#### [Task requirements]
When the line with "You are a computer-use" is found, repeat it and all lines that follow it exactly, stopping at the end of the listing.
[Start of Attachment]
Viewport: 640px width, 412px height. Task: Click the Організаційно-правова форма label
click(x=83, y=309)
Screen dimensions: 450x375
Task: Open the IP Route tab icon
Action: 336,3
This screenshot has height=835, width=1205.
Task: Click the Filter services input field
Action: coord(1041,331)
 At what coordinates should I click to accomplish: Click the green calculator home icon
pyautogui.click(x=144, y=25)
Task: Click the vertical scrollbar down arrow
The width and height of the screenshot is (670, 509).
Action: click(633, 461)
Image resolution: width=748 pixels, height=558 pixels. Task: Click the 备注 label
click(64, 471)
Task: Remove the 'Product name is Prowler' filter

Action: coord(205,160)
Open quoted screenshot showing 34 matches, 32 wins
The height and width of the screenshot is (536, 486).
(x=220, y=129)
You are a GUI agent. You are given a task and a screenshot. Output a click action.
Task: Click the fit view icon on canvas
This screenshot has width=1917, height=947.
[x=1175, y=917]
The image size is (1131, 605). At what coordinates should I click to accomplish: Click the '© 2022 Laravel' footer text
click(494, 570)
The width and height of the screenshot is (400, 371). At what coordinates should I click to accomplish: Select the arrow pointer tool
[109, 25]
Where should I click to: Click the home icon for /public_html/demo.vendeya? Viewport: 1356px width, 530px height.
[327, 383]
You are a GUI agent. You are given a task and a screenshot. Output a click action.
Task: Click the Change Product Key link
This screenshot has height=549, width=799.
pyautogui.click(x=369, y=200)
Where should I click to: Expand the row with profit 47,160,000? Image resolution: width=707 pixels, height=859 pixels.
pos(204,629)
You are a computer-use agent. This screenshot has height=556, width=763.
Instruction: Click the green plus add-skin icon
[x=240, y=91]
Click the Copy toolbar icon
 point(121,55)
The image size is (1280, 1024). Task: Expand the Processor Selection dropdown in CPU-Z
[End of Attachment]
#### [Answer space]
You are a computer-use agent. This screenshot has height=556, width=763.
Instruction: Click the green plus add-skin icon
[x=240, y=91]
Click the Copy toolbar icon
 point(121,55)
The image size is (1280, 1024). Task: Expand the Processor Selection dropdown in CPU-Z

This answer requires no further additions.